民藝、オズモール、鳥取県、ミントチュチュレザー

花のような籐細工が可憐。鞄職人が手掛けるレザーブローチ/鳥取県・米子市「花結びのブローチ」

更新日:2022/02/20

ローカルに暮らすあの人が教えてくれる、町で生まれた手仕事もの(=民藝ちゃん)の話。今回は鳥取県・米子市で作られる、花結びのブローチを紹介。鳥取県の芸術・文化を扱うウェブサイト「+○++○(トット)」を運営する水田美世さんが、民藝ちゃんにまつわるローカルの物語をお届けします。

一子相伝の籐細工を継いだ鞄職人がつくるブローチ

「近所に素敵な鞄づくりをする人がいるの」。イラストレーターをしている幼馴染の友人が、珍しく弾む声で川口淳平さんのことを教えてくれたのはもう10年も前のこと。私たちが通った小学校のすぐそばに店舗兼工房があり、私はすぐに出かけた。

その店は決して広い訳ではないけれど、しんとして且つ伸びやか。無駄無く整えられた什器には、川口さんがデザインし、成形し、縫って仕上げた革製の鞄や財布などが、静かに呼吸するように佇んでいた。全てにおいて、同じ人間の芯のある美しさの基準から生まれ存在するもの達。息を飲むとはこういう時に使うんだと、合点がいった。
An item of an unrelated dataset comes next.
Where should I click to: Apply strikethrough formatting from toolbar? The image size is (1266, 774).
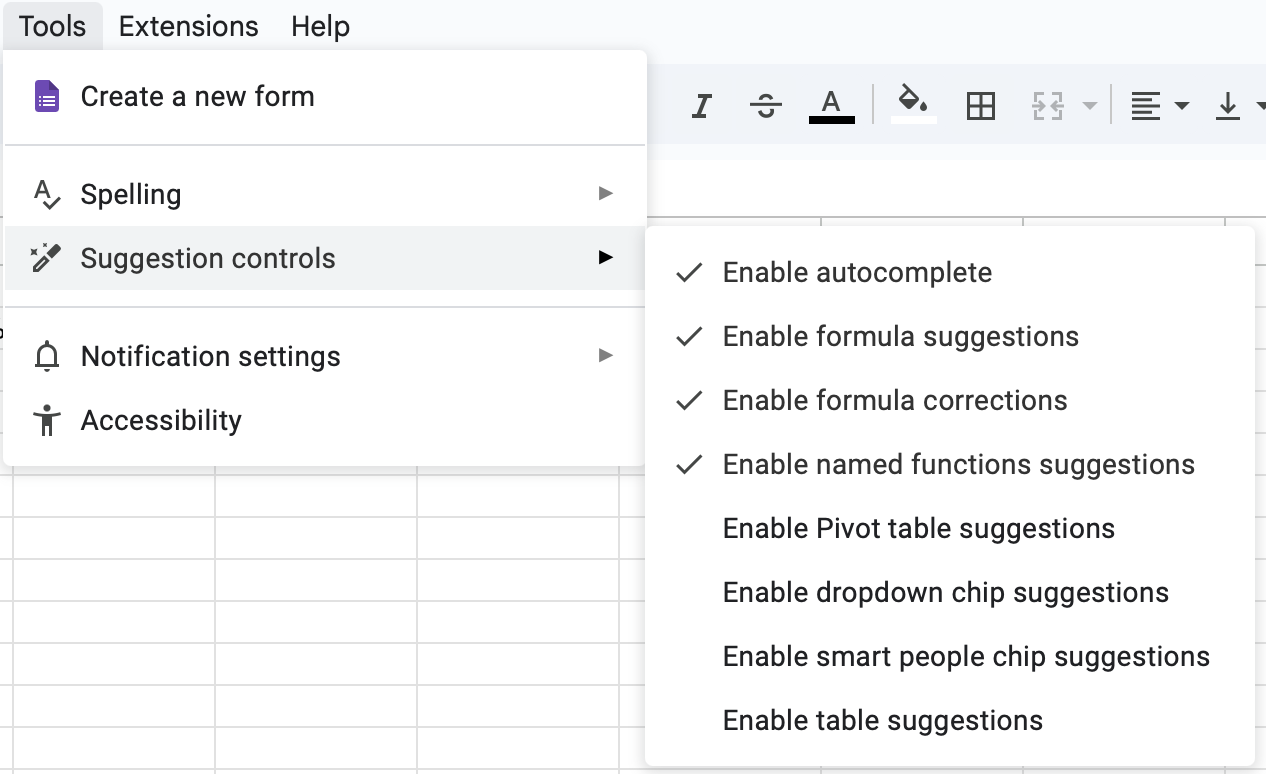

後から知ったのだが、この少し前から川口さんは革に加えて籐(とう)での鞄製作を視野に、お隣の島根県は松江市で江戸時代から続く長崎家6代・長崎誠さんに弟子入りしていた。長崎さんの気負いない朗らかな籐細工に魅せられ、何よりも、一子相伝の「花結び」編みが跡継ぎのない当代で途絶えることへの憂いに背中を押されたのだ。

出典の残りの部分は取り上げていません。